Uma excelente e realista análise por Rita Carreira n'O Observador: «Poluição, Rendimento e fiscalidade verde»
Estamos entregues aos bichos, sim senhor. A redução da taxa do IVA de 23% para 6% do pão com chouriço levanta algumas questões alimentares, mas não só. Se o governo pretende promover uma espécie de kit de salvação para matar a fome, esquece-se que o petisco não pode ser consumido às secas: o pãozinho achouriçado precisa de um lubrificante para descer pela goela. E é aqui que reside uma parte do problema. Que bebida é indicada para acompanhar este paniativo (de pan paliativo)? Um leite com chocolate? Um penálti de tinto? Uma taça de sangria? Como podem constatar, os cozinheiros fiscais apresentam apenas metade da ementa. Se fossem misericordiosos e entendessem o grau de pobreza que aflige o país, teriam pensado numa solução integrada, numa cesta de piquenique com diversos. Pelos vistos acordaram virados para o chouriço como poderiam estar inclinados para a salsicha. Em qualquer dos casos, baixar o chouriço não ajuda nada a taxa de natalidade. Não sei se consigo consumir tamanha dose de surrealidade - chiça, IVA Chouriça.
Eu sei que nem todas as leis são criadas para ter um efeito retroactivo. Existem excepções para acomodar certas circunstâncias económicas e políticas.
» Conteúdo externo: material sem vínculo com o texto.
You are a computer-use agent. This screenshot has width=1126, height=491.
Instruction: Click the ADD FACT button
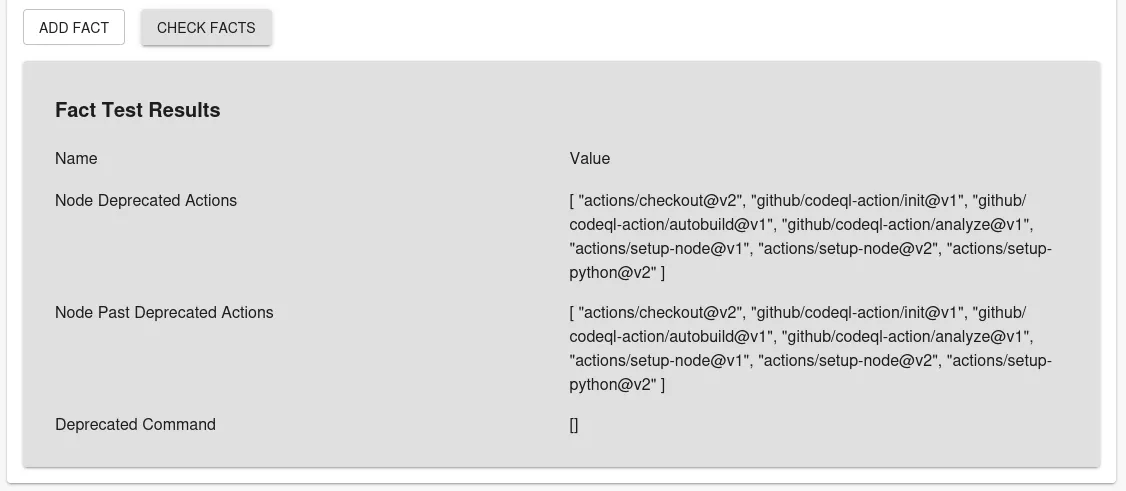(74, 28)
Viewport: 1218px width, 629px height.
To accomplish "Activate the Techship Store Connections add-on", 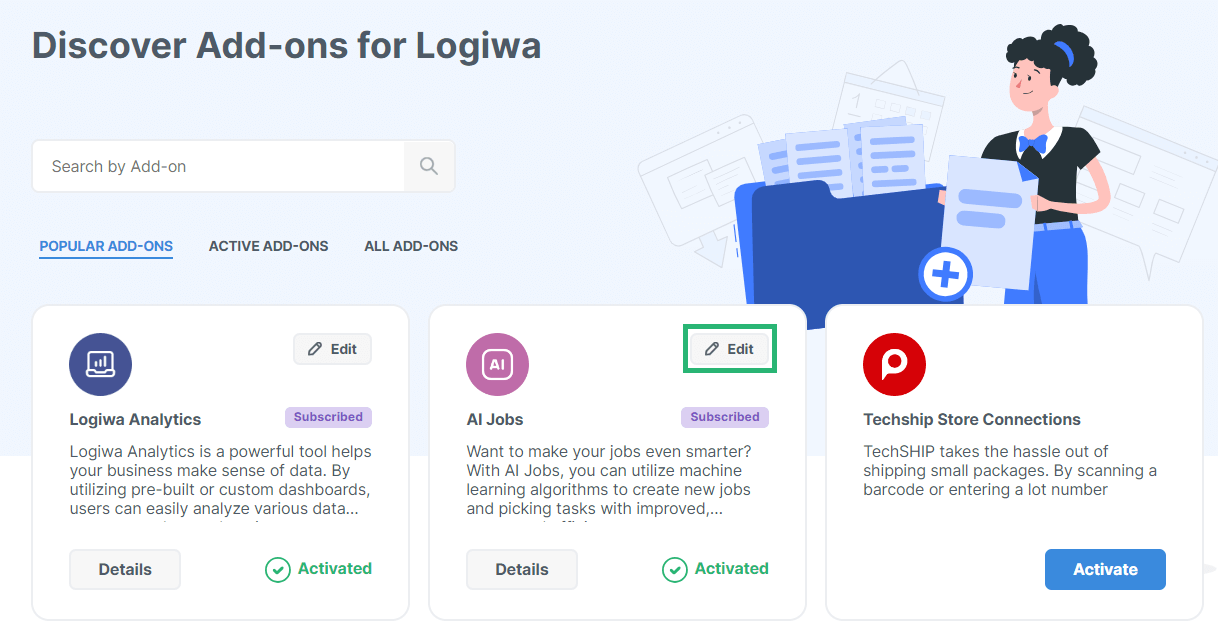I will pos(1105,569).
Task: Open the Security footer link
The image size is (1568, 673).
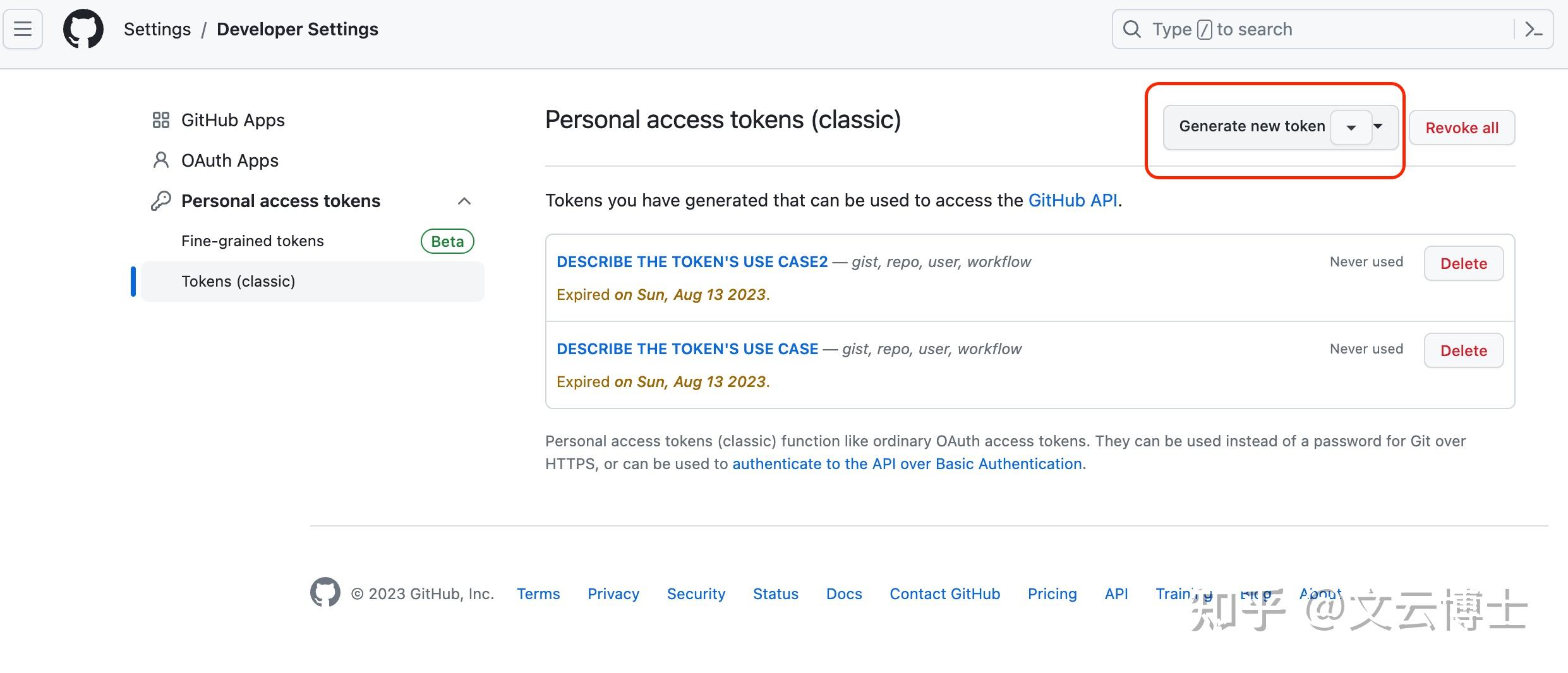Action: [696, 594]
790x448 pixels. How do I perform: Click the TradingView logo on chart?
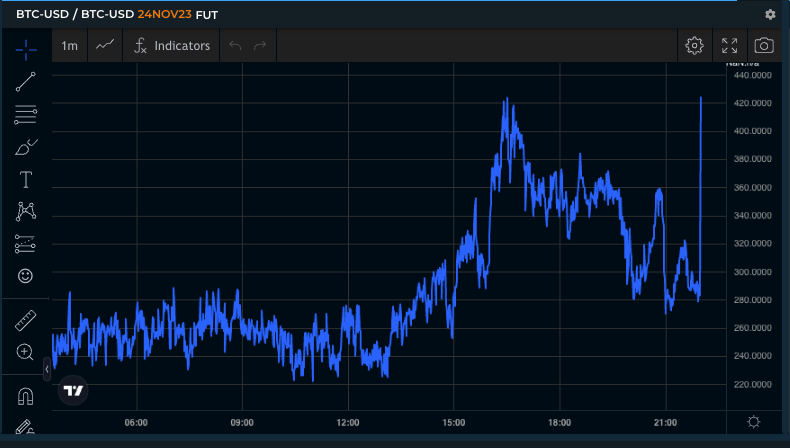[73, 391]
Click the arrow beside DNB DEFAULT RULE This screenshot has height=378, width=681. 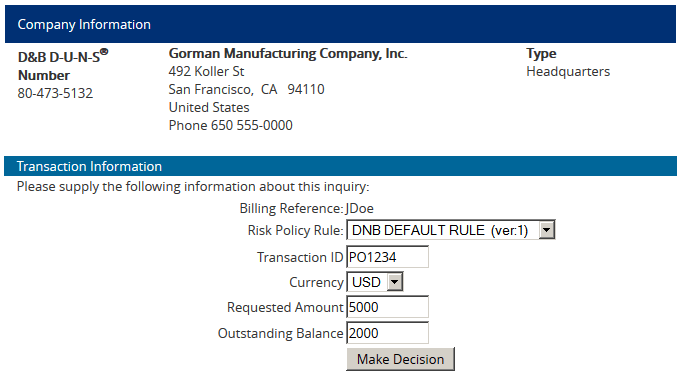coord(546,230)
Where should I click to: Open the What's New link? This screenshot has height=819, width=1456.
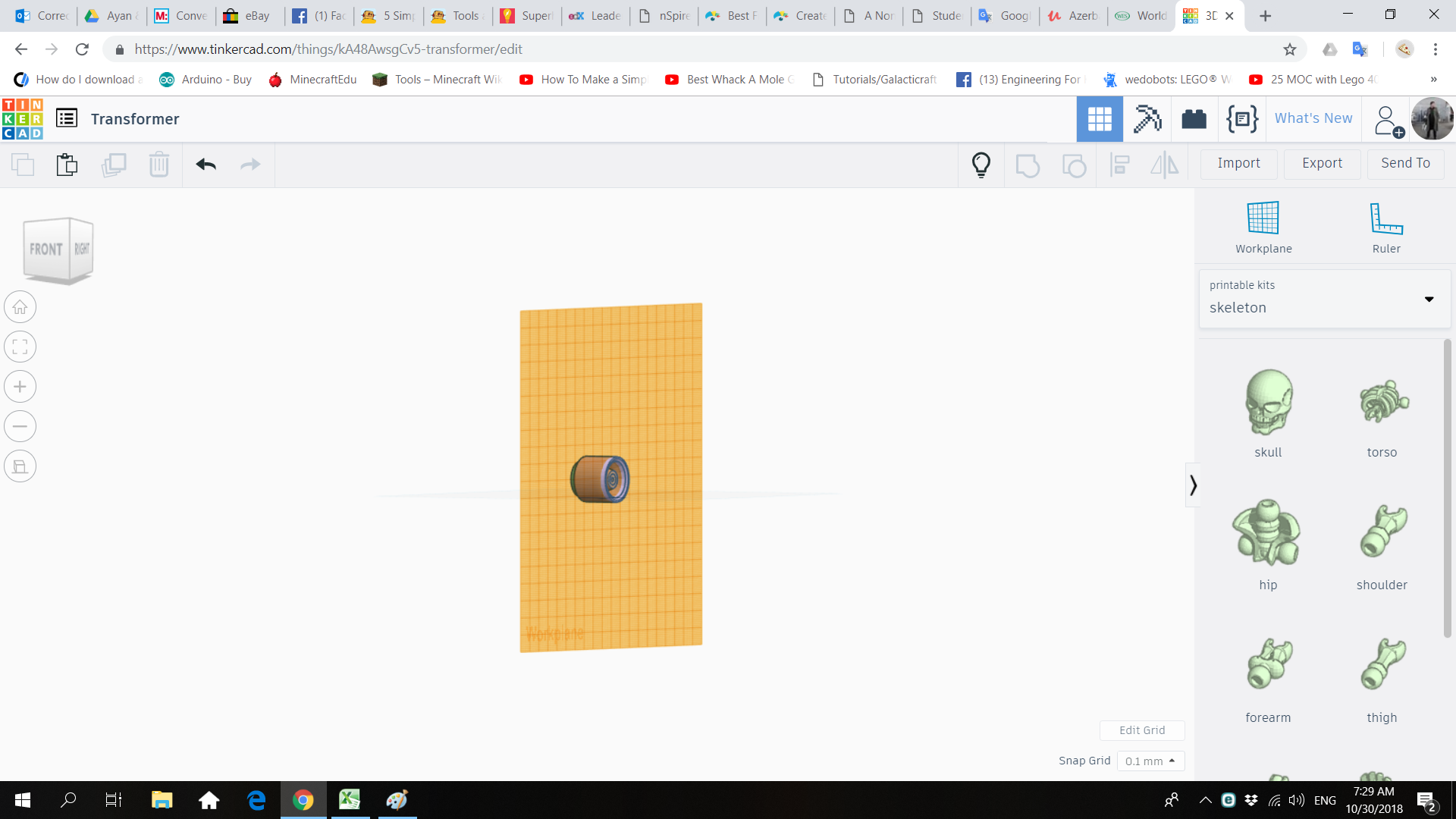click(1313, 118)
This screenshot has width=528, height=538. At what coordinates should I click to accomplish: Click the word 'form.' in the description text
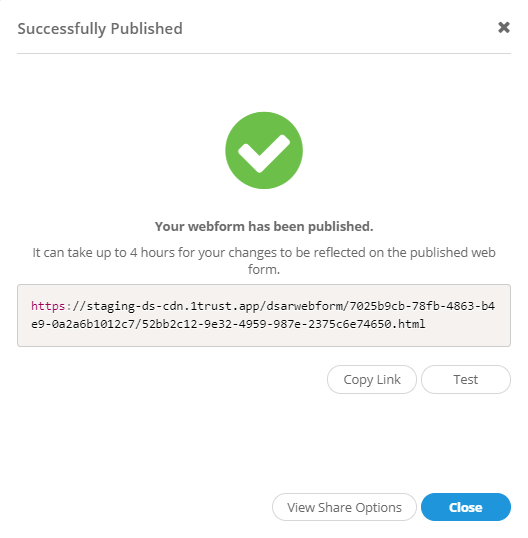(x=264, y=270)
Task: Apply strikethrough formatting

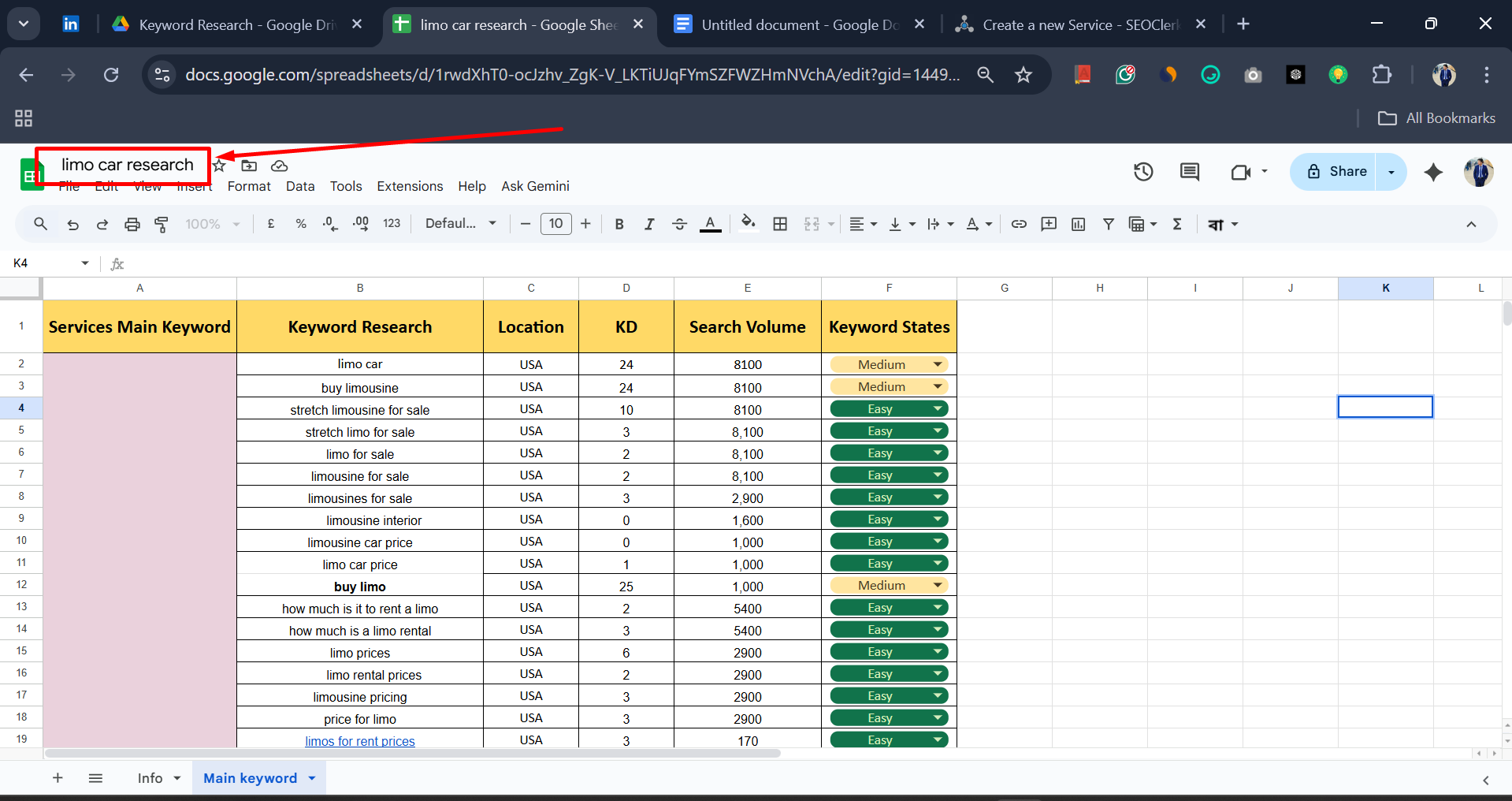Action: click(x=679, y=224)
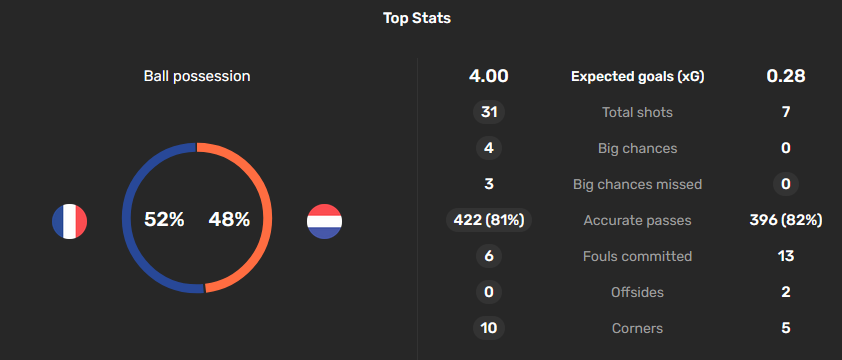
Task: Click the Netherlands flag icon
Action: coord(324,221)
O perdão fiscal que rendeu 1,2 mil milhões de euros de receita, produz, na minha opinião, um efeito prospectivo, considerações para anos futuros. Aqueles que agora foram "beneficiados" com este regime especial, podem afirmar sem pudor, que o "crime compensa". Os outros que foram cumpridores fiscais ao longo dos últimos não recebem uma recompensa pelo seu bom comportamento. Não senhor. E é aqui que reside uma parte do dilema ético da questão. Bem sei que o país se encontra numa situação de ruína financeira e que todas as soluções são mais que bem-vindas, mas por daqui a alguns anos, quando novos incumpridores fiscais invocarem o precedente do perdão, quero saber de que modo o governo, seja ele qual for, descalça a bota. No fundo, a mensagem que passa para a rua é a seguinte: não te preocupes em cumprir as tuas obrigações fiscais, porque é provável que haja um novo perdão. Como podem constatar, e apesar das "receitas recorde", planta-se no espírito residente da nação, a ideia de que um salvo conduto será hasteado como uma bandeira de impunidade. Se a missão do Estado e dos governos é operar num quadro de justiça económica e fiscal, parece-me que uma nova modalidade contributiva deve ser implementada para quem sempre foi disciplinado e cumpridor das suas obrigações fiscais. O sorteio de carros, embora tenha um impacto mediático assinalável, obedece a um princípio aleatório. Ou seja, a tômbola não trata de um modo equitativo os bem comportados. No longo prazo, os efeitos da clemência fiscal, irão corroer o espírito vertical dos cidadãos que sempre seguiram as regras. Eu sei que o conceito de perdão é parente próximo da confissão e da tradição misericordiosa da matriz judaico-cristã de Portugal, mas até onde devemos ir em busca dos dinheiros perdidos, fugidos da cadeia económica e fiscal - de onde nunca deveriam ter emigrado para começar.